Investors had been placing their hopes on the sports betting opportunities and the company’s buildout of a one-stop live sporting platform but this took a major turn when the company cut its sports betting operation. This was a major selling point for investors in the past, particularly following the Pandemic, when many betting companies saw violent rallies due to their ability to take part in impersonal sports entertainment. FUBO was a bit late to the game, waiting until late 2021 when they launched Sportsbook, but the announcements leading up to the rollout were a major talking point in small investing circles like Reddit. I had my reservations at the time due to the saturation of betting options as well as question marks about market growth and customer stickiness in the industry. While the move was geared toward creating a profitable business, I have serious reservations as to the likelihood of this happening without a cash injection. This is because they already have a pretty good product.

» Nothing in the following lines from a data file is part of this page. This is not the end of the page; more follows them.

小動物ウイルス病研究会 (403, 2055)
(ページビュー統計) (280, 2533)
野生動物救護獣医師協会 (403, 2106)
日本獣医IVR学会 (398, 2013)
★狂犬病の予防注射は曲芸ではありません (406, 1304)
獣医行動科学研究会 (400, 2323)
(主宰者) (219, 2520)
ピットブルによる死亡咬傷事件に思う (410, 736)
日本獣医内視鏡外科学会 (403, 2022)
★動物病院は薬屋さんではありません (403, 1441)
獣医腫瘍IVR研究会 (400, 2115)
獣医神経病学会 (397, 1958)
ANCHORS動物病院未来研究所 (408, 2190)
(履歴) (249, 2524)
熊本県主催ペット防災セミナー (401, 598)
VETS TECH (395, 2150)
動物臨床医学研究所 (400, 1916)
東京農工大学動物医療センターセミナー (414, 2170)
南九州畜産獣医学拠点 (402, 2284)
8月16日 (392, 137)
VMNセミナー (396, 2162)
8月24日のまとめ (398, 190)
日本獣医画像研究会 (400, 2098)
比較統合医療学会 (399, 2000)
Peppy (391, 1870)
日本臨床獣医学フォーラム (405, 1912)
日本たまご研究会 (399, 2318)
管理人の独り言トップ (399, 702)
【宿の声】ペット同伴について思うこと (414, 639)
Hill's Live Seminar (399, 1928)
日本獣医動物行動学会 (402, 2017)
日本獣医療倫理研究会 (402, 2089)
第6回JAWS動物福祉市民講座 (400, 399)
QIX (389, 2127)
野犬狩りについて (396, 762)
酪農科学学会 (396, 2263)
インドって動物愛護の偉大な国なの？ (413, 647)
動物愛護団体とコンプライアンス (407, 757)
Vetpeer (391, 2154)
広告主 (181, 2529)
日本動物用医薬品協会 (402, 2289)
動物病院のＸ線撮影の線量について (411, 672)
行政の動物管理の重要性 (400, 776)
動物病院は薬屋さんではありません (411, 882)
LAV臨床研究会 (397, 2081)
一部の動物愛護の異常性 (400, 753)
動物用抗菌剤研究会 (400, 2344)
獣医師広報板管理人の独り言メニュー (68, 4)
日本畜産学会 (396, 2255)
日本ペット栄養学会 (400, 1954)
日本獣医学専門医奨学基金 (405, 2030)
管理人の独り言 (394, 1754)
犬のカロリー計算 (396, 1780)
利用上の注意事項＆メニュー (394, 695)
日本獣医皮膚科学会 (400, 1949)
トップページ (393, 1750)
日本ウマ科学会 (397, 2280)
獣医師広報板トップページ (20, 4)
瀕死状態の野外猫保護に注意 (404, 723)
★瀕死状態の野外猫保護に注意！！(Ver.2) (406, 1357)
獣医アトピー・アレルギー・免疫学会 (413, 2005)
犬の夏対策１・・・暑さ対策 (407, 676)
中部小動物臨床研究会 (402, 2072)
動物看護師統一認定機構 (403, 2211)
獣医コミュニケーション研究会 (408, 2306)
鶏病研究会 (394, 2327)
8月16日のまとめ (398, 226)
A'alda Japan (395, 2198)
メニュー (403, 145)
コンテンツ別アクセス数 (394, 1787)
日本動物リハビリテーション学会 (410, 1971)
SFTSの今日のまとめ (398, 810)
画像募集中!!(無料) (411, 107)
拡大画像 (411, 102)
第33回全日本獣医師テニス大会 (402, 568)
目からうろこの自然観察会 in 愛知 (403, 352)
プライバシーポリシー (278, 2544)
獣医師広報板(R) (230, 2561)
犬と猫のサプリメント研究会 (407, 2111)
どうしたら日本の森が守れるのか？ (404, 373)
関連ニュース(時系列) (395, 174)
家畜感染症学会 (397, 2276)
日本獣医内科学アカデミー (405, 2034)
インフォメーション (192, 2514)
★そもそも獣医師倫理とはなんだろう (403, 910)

The company has a beautiful service, but competition is stiff in that category. Despite the simple pricing plan ranging from $69.99 to $99.99 at the time of the writing of this article, the company is still far off from profitability. There is a lot of value to be had in their catalog for consumers as the leadership team has built up quite a robust offering but balancing the cost of the premier offerings against the ever-changing costs has been one of the more challenging issues in the space.
The Verdict
FUBO’s strategy of being a one-stop shop hasn’t worked so far. Sports betting was a notable wild card, but the industry is too competitive due to the relatively low barriers to entry. Relying on growth due to customers looking to consolidate services is an exciting idea, but it isn’t easy to quantify that segment, and it will require the firm to continue maintaining an expensive catalog. There are also some huge competitors like YouTube TV from Google (GOOG). As we mentioned earlier, the cash burn is getting concerningly large when compared to the existing market cap and cash balances. Investors may want to look elsewhere until market conditions improve. It is likely that the company may refocus or eliminate other business segments to narrow losses, and we will need to see how sticky the customer base is under those conditions.